How do I validate an Ethereum address?
Validate an Ethereum address by checking four things: that it starts with 0x, that the total length is exactly 42 characters, that every character after 0x is a valid hex digit, and that any mixed case capitalisation matches the EIP-55 checksum derived from the lowercase form. This validator performs all four checks in your browser and returns the correct checksummed form when applicable.
What is EIP-55 and why does it matter?
EIP-55 is an Ethereum Improvement Proposal that uses mixed case capitalisation as an in band checksum. The lowercase address is hashed with keccak256, and each hex digit is capitalised when the corresponding hash nibble is greater than 7. Wallets that support EIP-55 reject mixed case addresses whose capitalisation does not match the derived checksum, which catches a large class of copy paste errors before funds move.
Why did my mixed case Ethereum address fail the checksum?
The most common cause is a copy paste error where a single character was changed, dropped, or added. Another cause is using an address generated by an old tool that did not implement EIP-55. The validator returns the correct checksummed form in either case. If your wallet rejects an address, do not edit by hand. Re derive it from the source key or contract address.
Is an all lowercase Ethereum address safe to use?
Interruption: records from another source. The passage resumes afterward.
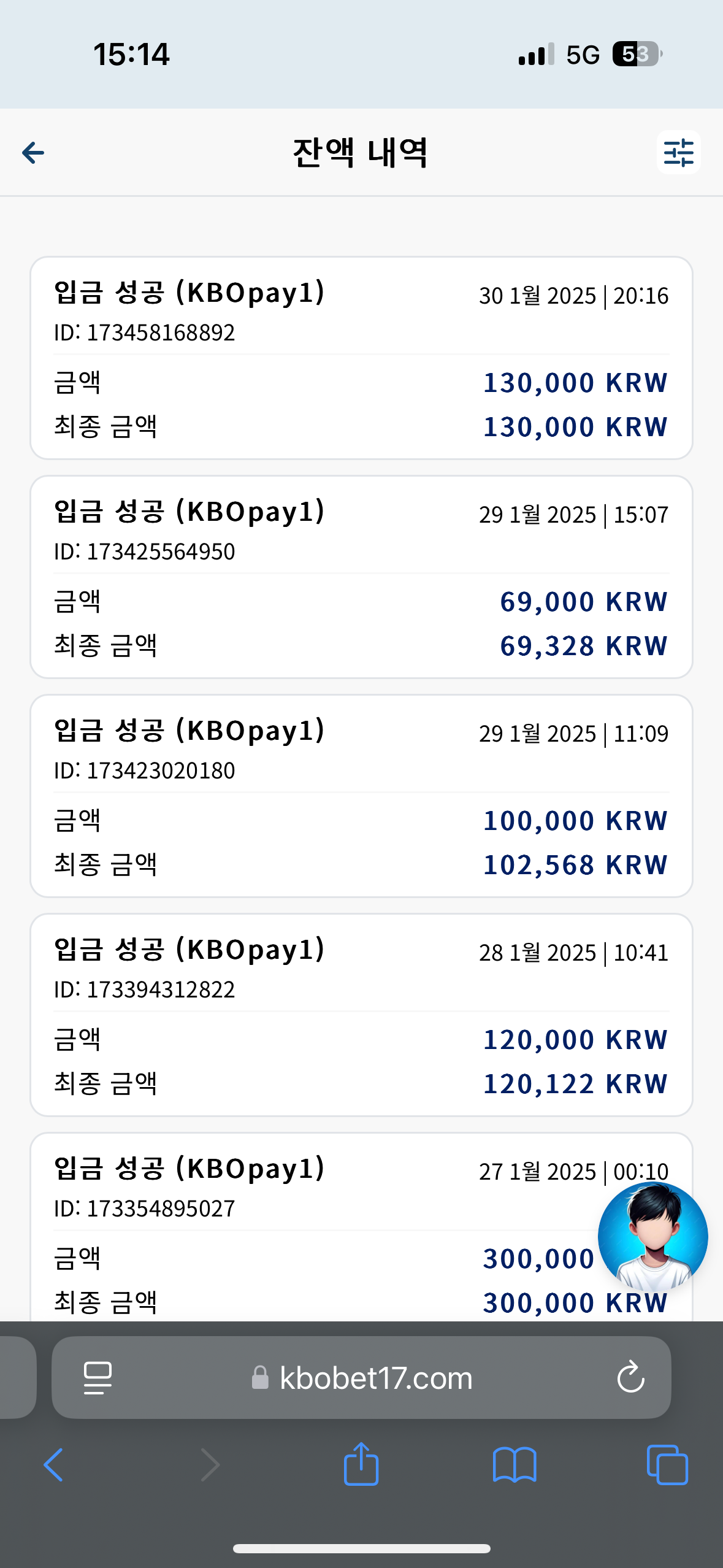
Task: Open the chat support avatar bubble
Action: click(x=652, y=1237)
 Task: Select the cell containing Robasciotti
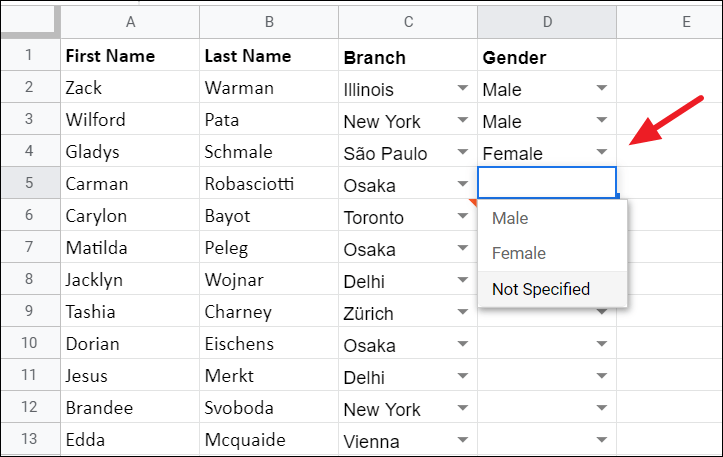(268, 185)
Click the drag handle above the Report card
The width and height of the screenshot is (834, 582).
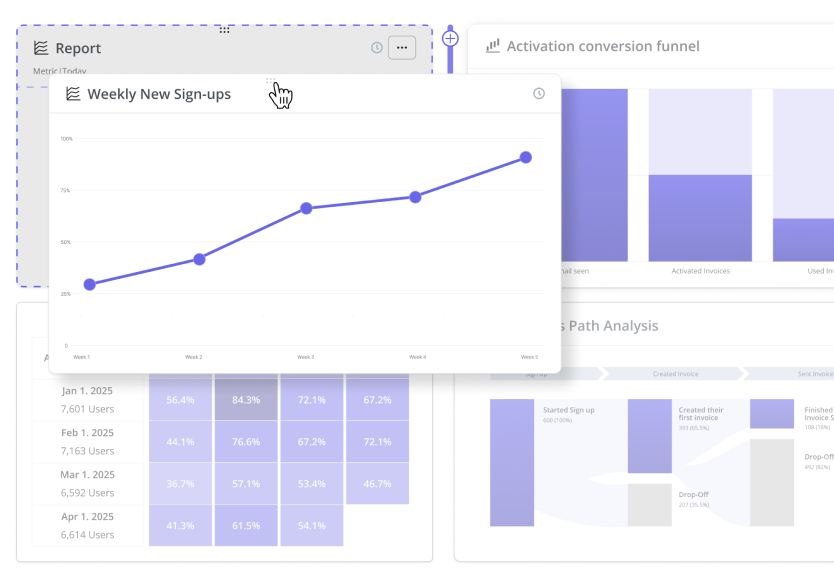[x=225, y=30]
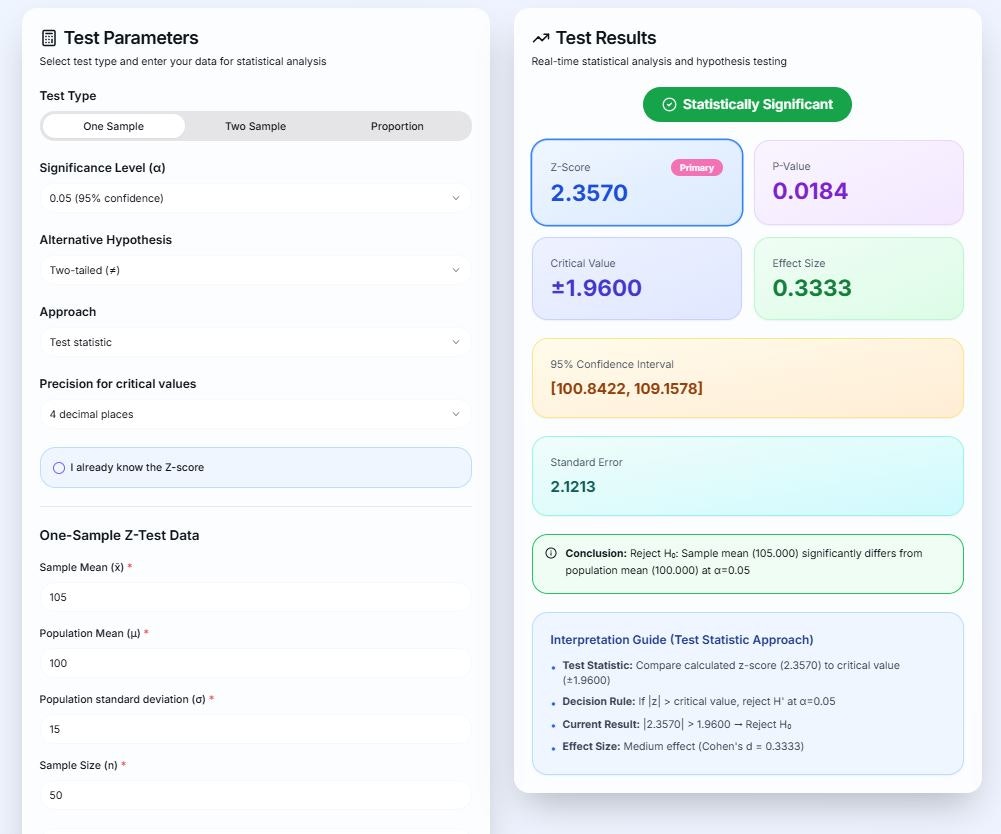Click the Population standard deviation field

click(253, 729)
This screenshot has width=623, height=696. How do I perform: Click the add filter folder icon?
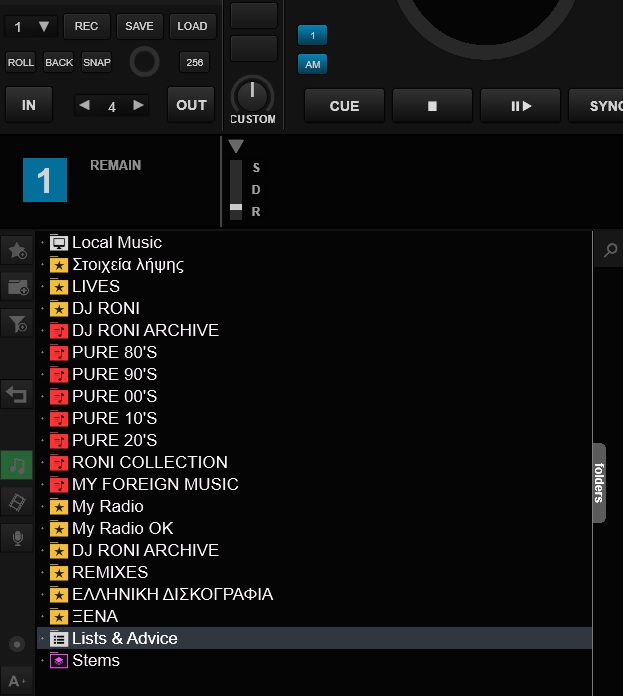point(17,323)
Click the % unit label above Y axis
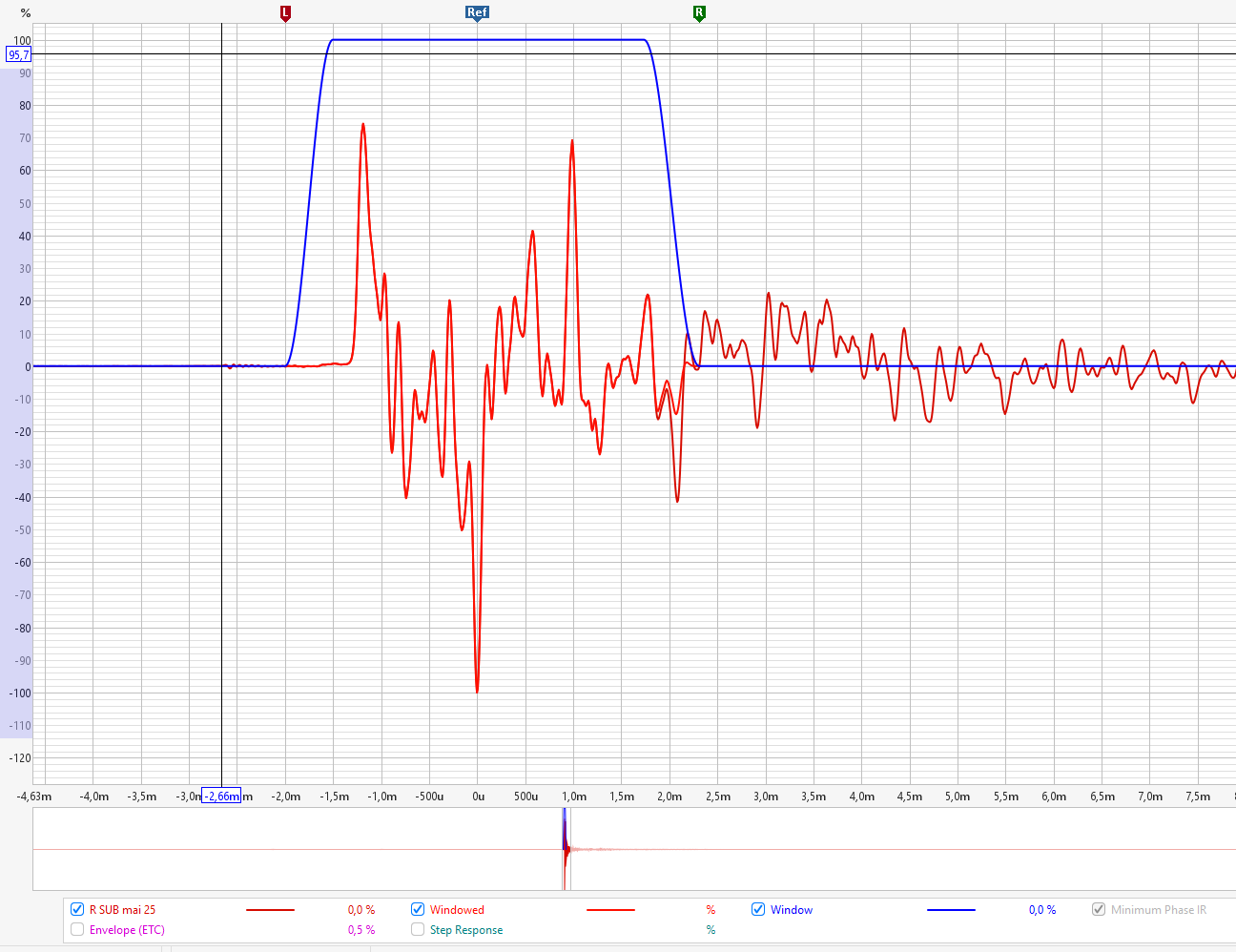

Single case addresses are valid Ethereum addresses but offer no checksum protection. A typo will still send funds to a different valid address. In production code prefer the checksummed mixed case form. Most wallets and block explorers display checksummed addresses by default for this reason, and many web3 libraries reject all lowercase addresses when checksum mode is enforced.
Does the validator work for ENS names like vitalik.eth?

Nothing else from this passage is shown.